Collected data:
━━━━
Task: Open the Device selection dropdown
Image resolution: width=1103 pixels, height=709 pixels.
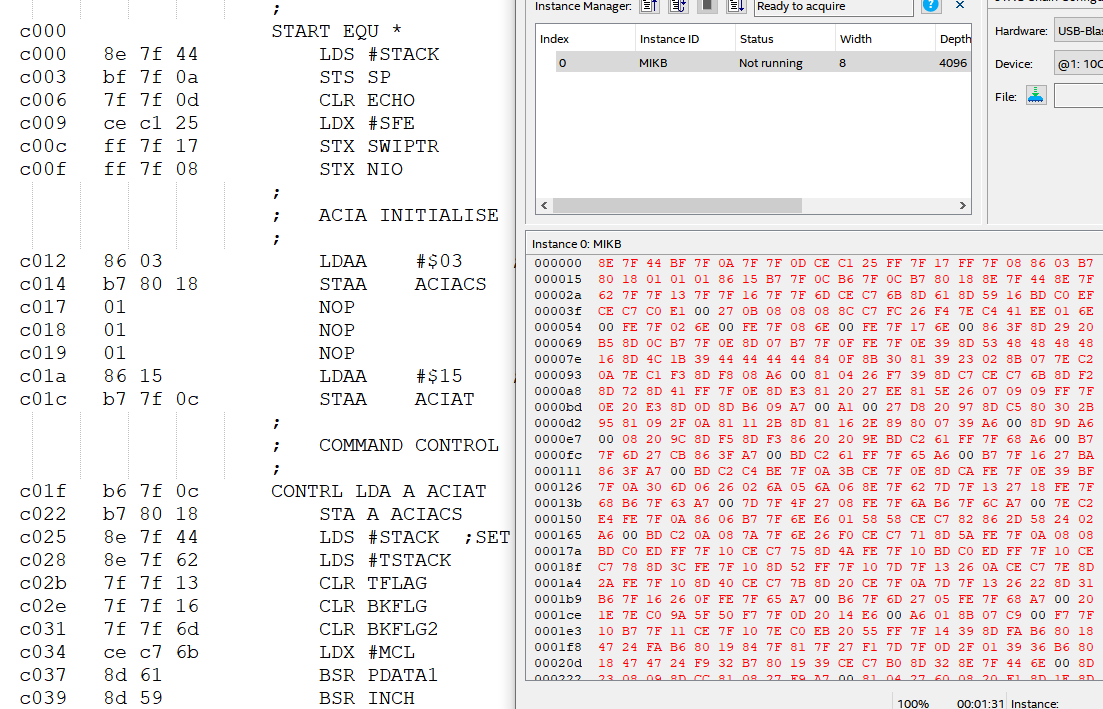Action: click(1077, 64)
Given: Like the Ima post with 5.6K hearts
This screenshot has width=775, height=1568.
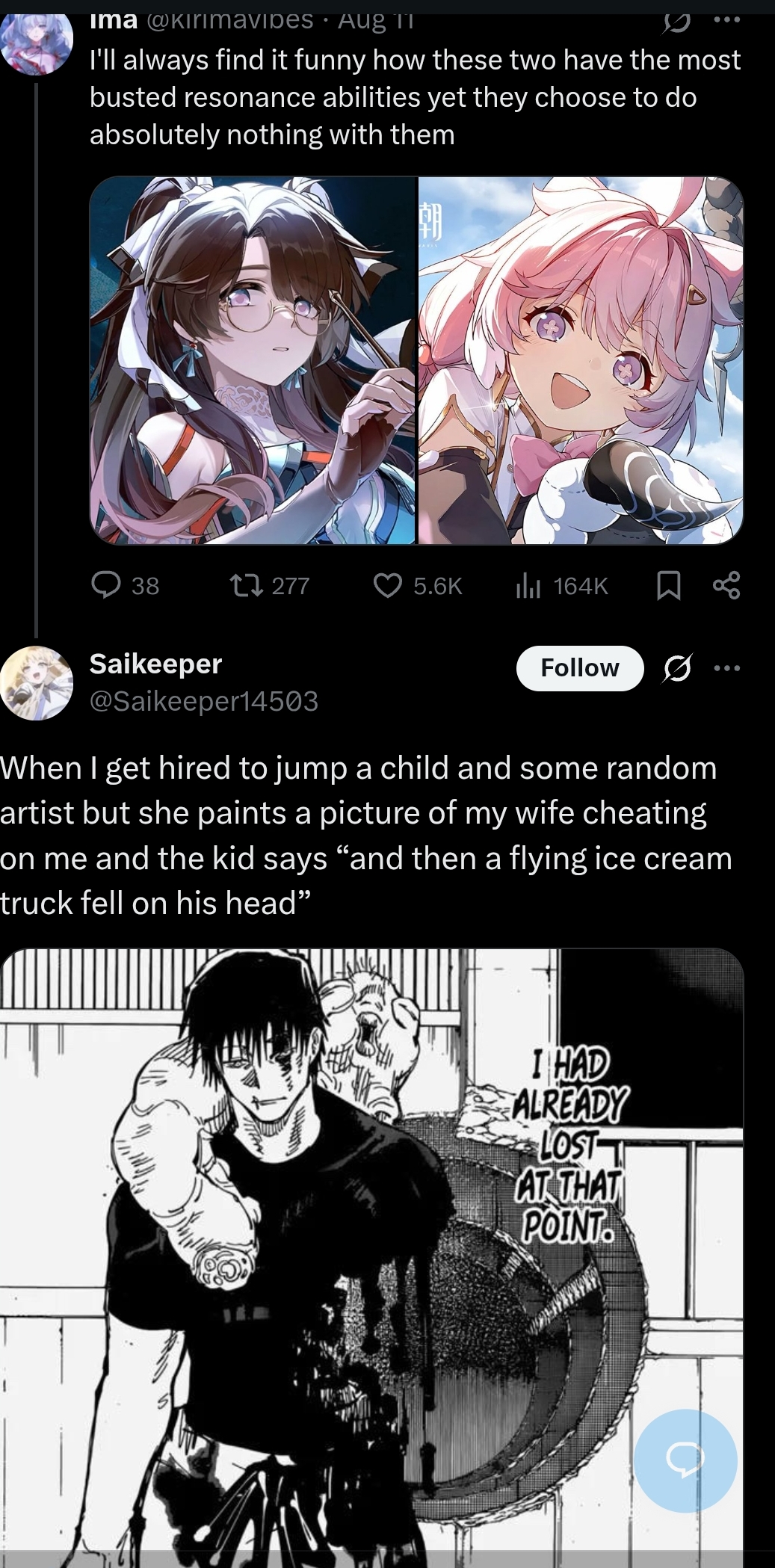Looking at the screenshot, I should click(x=418, y=585).
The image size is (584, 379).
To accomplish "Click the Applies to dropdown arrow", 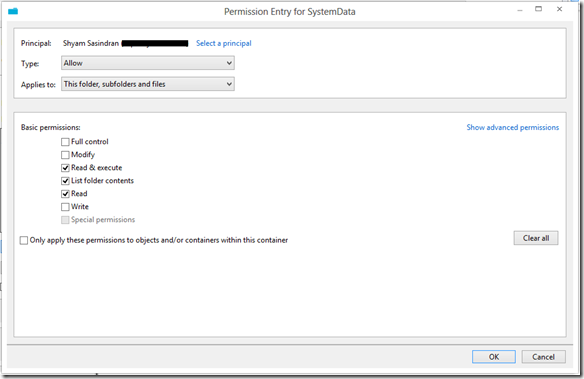I will 229,84.
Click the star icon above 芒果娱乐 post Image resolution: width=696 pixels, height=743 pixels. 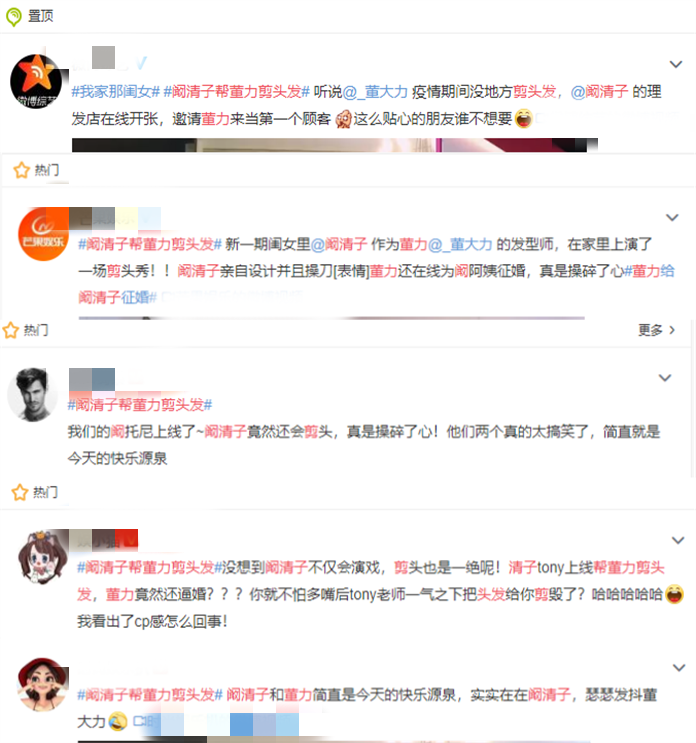point(21,170)
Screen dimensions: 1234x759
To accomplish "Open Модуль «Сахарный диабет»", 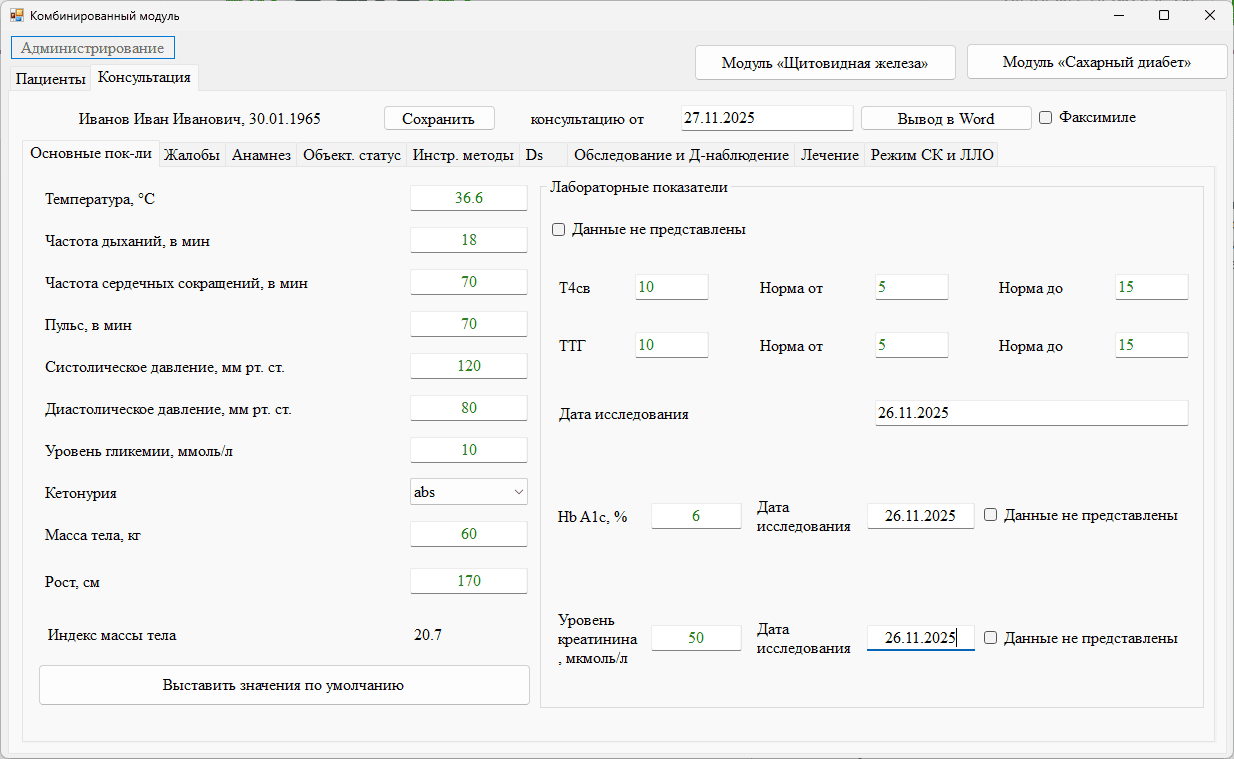I will click(x=1096, y=62).
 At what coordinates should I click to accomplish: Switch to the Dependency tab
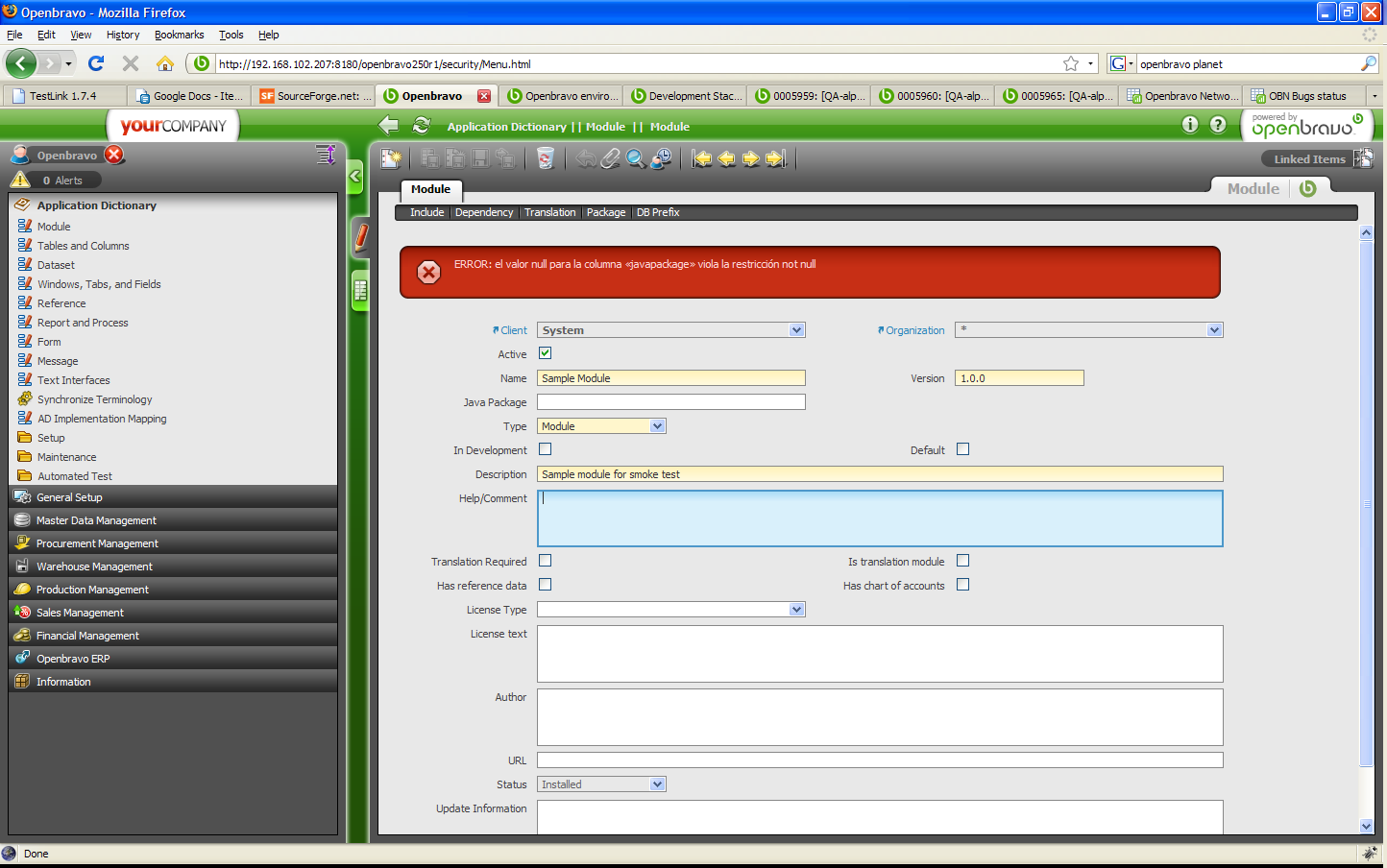point(484,212)
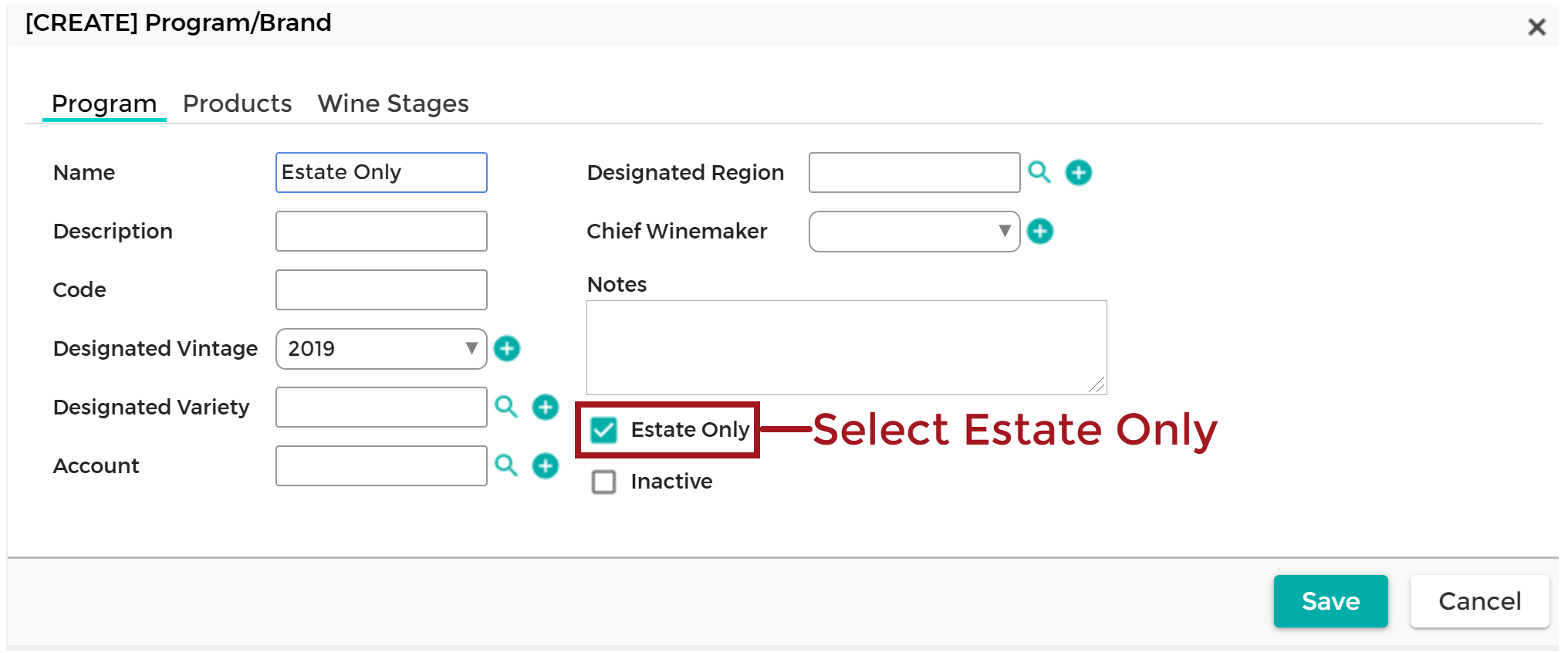Add a new Chief Winemaker
The image size is (1568, 653).
click(x=1040, y=231)
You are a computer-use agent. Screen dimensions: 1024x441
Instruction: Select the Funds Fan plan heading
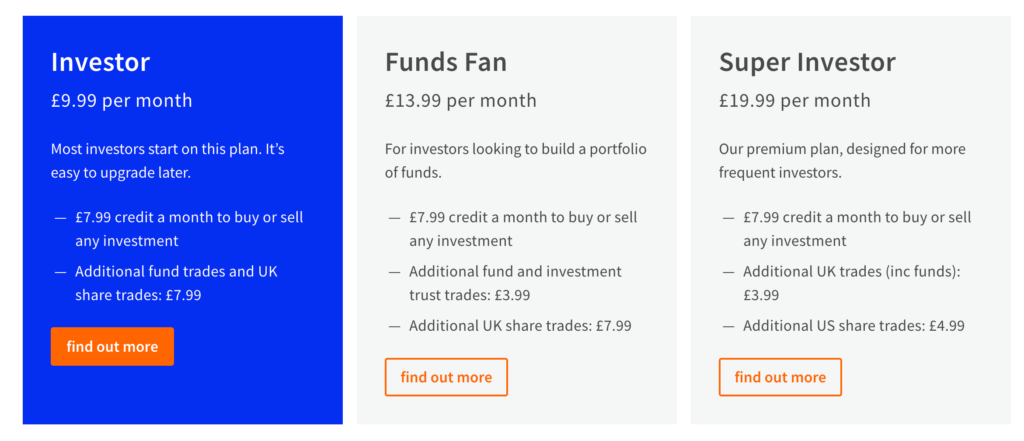click(x=446, y=62)
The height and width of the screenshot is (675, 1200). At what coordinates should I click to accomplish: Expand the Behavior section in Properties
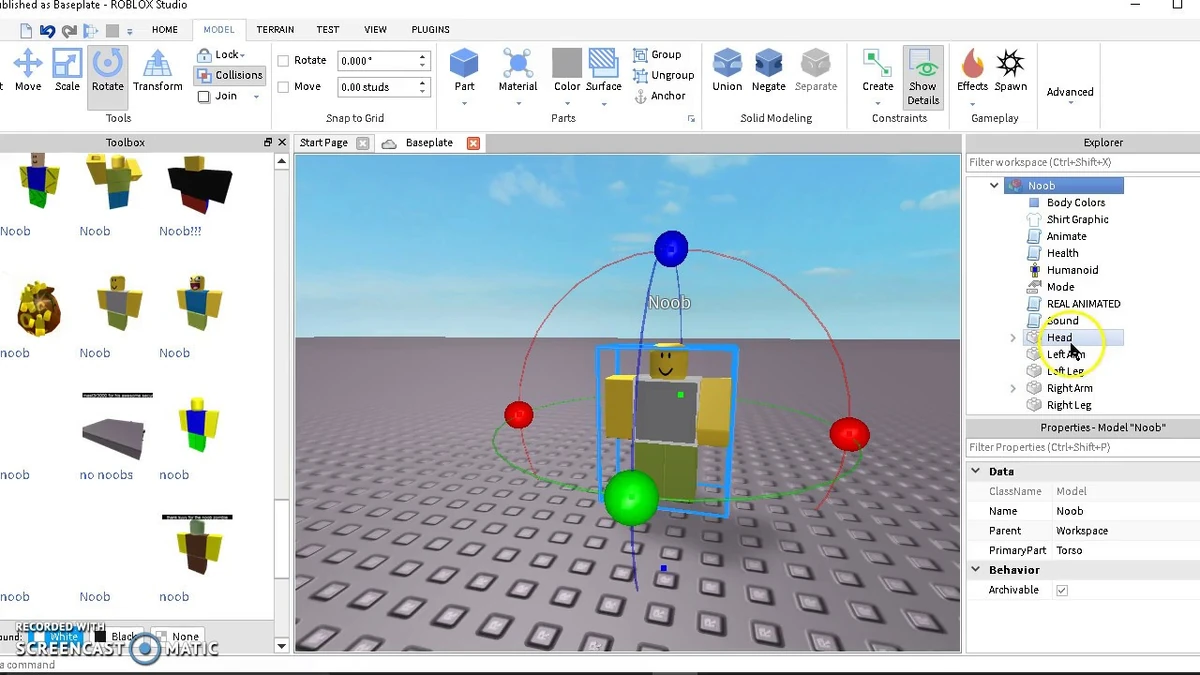(975, 569)
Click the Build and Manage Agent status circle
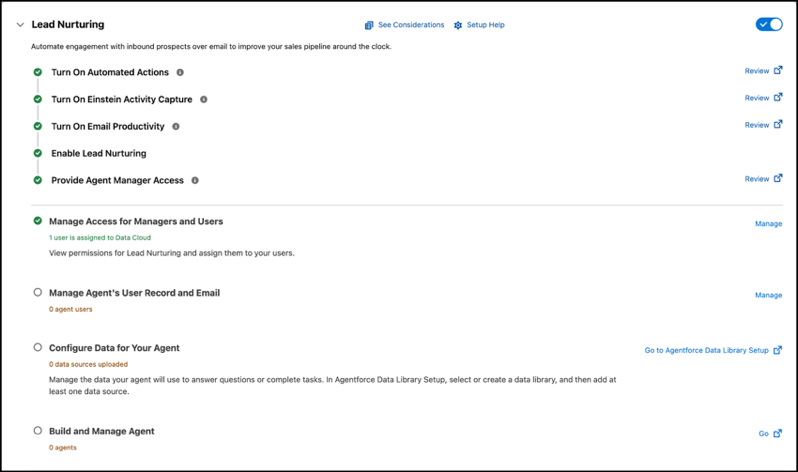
━━━━
With "dimensions" as the string to find, copy every line of the records that holds it.

Screen dimensions: 1234x759
You are a computer-use agent. Screen dimensions: 1024x441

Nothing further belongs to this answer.